By default when you install a service in Ubuntu it will be immediately started. Sometimes, however, you might want to start service manually. Upstart has a concept of overrides that basically let you override any stanza in the original job file by creating a job.override file in /etc/init and placing the stanzas here.

For example, I am using LXC for some machines now and these lack tty[2..6]. Actually I don’t need these but getty keeps trying to start on these ttys. It starts and stops pretty slowly so it is not caught by the respawn limit. Disabling a task in Upstart is trivial, you just need to add manual to the stanzas:

# /etc/init/tty2.override
manual

Yes, it is that easy. Another example when you’d want to use an override file is when you want to use different options on the exec line (you will copy the original exec line and change the options then) or change the start on/stop on conditions.
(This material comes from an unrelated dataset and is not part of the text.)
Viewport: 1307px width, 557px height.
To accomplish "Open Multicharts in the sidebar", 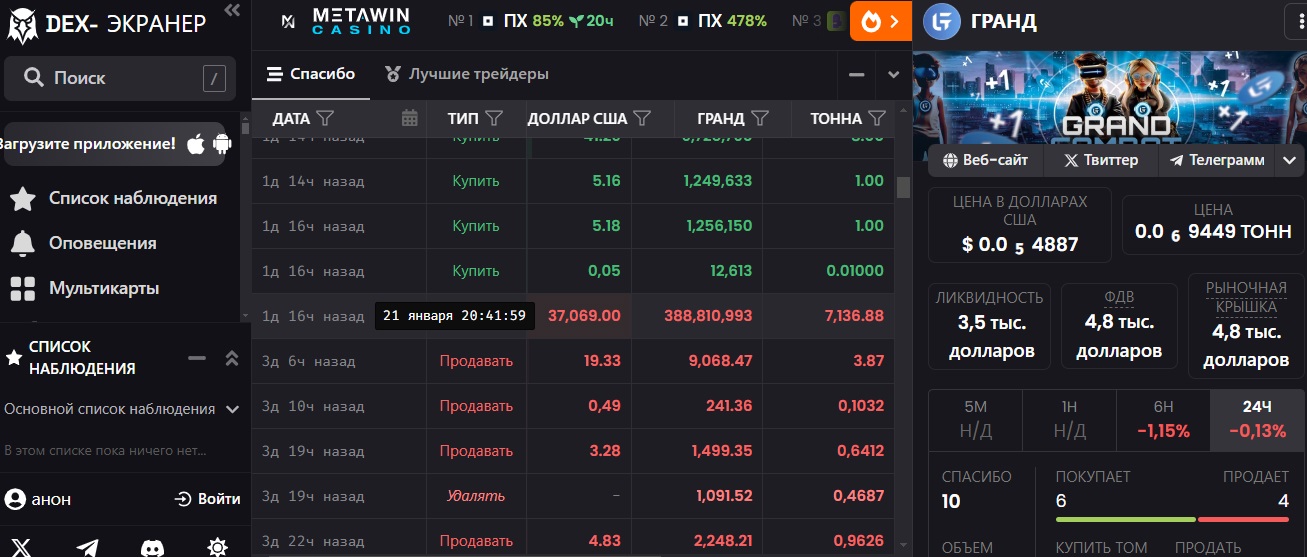I will pyautogui.click(x=104, y=288).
Starting, stopping and restarting

If the job was converted to upstart, then interacting with it is easy:

# Getting the info about particular job:
$ sudo status cups
cups start/running, process 1503

# Getting the info about all the jobs
$ sudo initctl list
avahi-daemon start/running, process 1526
cgroup-lite start/running
mountall-net stop/waiting
nmbd start/running, process 1649
qemu-kvm start/running
...

# Stopping a job
$ sudo stop cups
cups stop/waiting

# Starting a job
$ sudo start cups
cups start/running, process 7870

# Ask the job to reload the configuration (SIGHUP)
$ sudo reload ushare

For SysV compatibility, the packages that were converted to upstart ship the symlinks pointing from /etc/init.d/something to /lib/init/upstart-job.

When you run e.g. /etc/init.d/cups restart you will receive an explanation how can you run the upstart job without the compatibility layer:

Rather than invoking init scripts through /etc/init.d, use the service(8)
utility, e.g. service cups restart

Since the script you are attempting to invoke has been converted to an
Upstart job, you may also use the stop(8) and then start(8) utilities,
e.g. stop cups ; start cups. The restart(8) utility is also available.
cups stop/waiting
cups start/running, process 4028

Cookbook

The Upstart cookbook may look like it is an unnecessary long document but once you start reading it you realise the potential of upstart. I did not want to learn about upstart until I found myself in a need of a startup script that could launch and control my daemon, the whole script ended up having 7 stanzas and I did not even need to handle forking, respawning and privilege dropping in the daemon itself.

Seriously, if you are in doubt, read the Upstart Cookbook. Have fun!